Opinion by
Beaver, J.,The plaintiff brought his action to enforce a contract of which the following is a copy: “ This is to certify that the bearer is entitled to $827.77 in the income mortgage bonds of the Choc*512taw, Oklahoma & Gulf Railroad Company. This certificate is convertible into said bonds upon presentation of this and similar certificates in amounts aggregating $1,000 or multiples thereof at the office of the company.” This certificate bears no date nor is any time fixed within which it is to be presented for conversion into the bonds specified therein. The plaintiff specifically avers that it was presented to the defendant November 16,1899, with the request that a mortgage bond for the amount of it should be delivered to him, which request was refused ; that he “ then tendered the said income mortgage bond scrip in the sum of $827.77, together with $172.23 in legal tender of the United States of America, and demanded that an income mortgage bond in the sum of $1,000 should be delivered to him. The defendant declined and refused to comply with the request. The plaintiff then tendered the income mortgage bond scrip to the defendant and requested that it be redeemed in cash, which the defendant also declined and refused to do.” He also averred that “an income mortgage bond in the amount of the defendant’s obligation held by the plaintiff, namely, in the sum of $827.77, would be worth the par value thereof, namely, $827.77, and a $1,000 income mortgage bond would be worth the par value thereof.” None of these averments are specifically denied, except that as to the tender of $172.23 in cash in connection with the certificate. The defendant, however, seeks to avoid the obligation alleged in and by these averments by reciting the details of. a plan of reorganization adopted by the stockholders and bondholders of the defendant, by which the income mortgage bonds provided for in the scrip certificate should be converted into preferred stock and the bonds retired, in pursuance of which the full issue of bonds provided for in the mortgage, namely, $1,100,000, was called in and the mortgage satisfied, whereby it became impossible for the defendant to issue a bond to the plaintiff either for the amount of his certificate or the larger sum of $1,000, by virtue of which arrangement it seeks to avoid liability upon the certificate.
It is vain for the defendant to hide behind the action of its stockholders and bondholders. Without its consent, the arrangement could not have been carried into effect. It acquiesced therein and issued the preferred stock in accordance with. *513the arrangement by virtue of which its income bonds were all canceled, its mortgage satisfied and its inability to comply with the provisions of the scrip certificate brought about. We cannot see that this is an answer to the plaintiff’s demand.
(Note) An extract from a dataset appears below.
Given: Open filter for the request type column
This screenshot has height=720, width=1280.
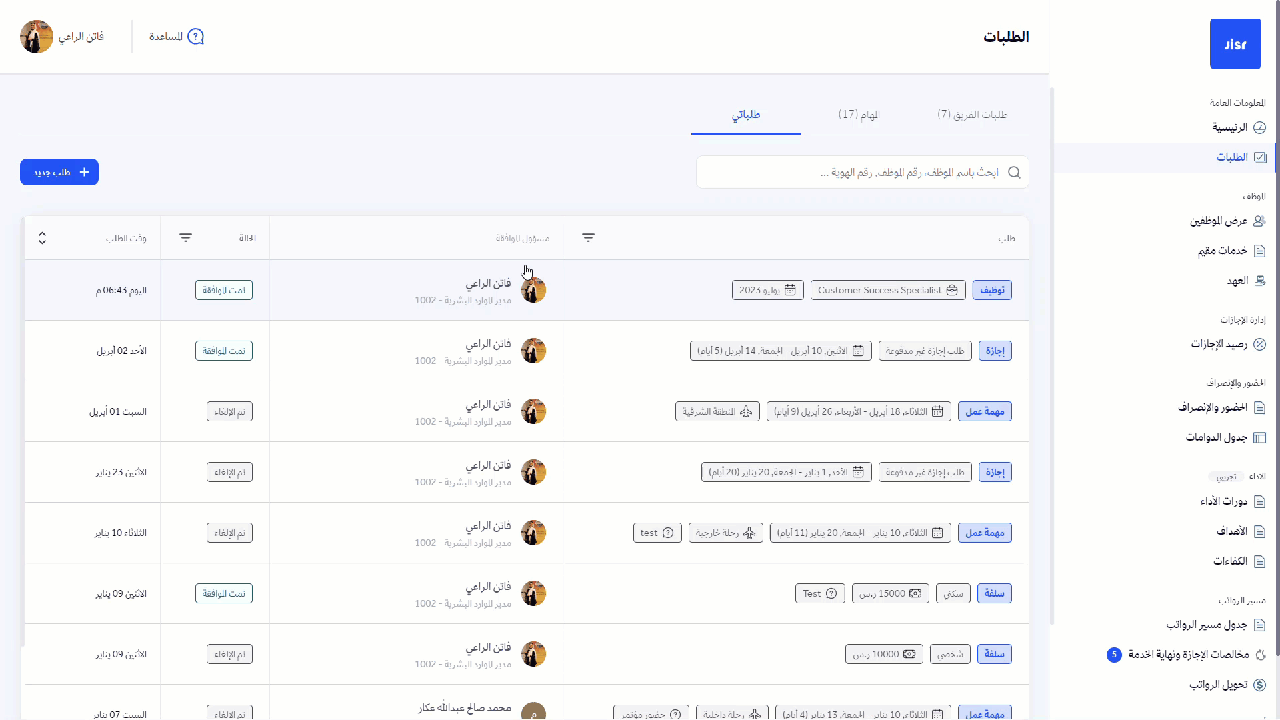Looking at the screenshot, I should pos(588,238).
It was undoubtedly to the interest of the defendant as well as to its stockholders and bondholders to carry out the arrangement outlined in the plan of reorganization, as subsequent events showed, but there is no allegation that there would have been a bond to meet the plaintiff’s certificate, if it had been presented at the time the reorganization was carried into effect, even if it had been incumbent upon him to do so. The plaintiff was not bound to present his certificate for conversion at any particular time. He ran the risk of holding it and thereby losing it. As a matter of fact, he lost interest until the time of the demand. We cannot see that the defendant was in any way injured by the delay, if the averments contained in the plaintiff’s statement, and not denied by the affidavits of defense, are correct, and these we must take as verity. We find no error in the entry of judgment for want of a sufficient affidavit of defense.
Judgment affirmed.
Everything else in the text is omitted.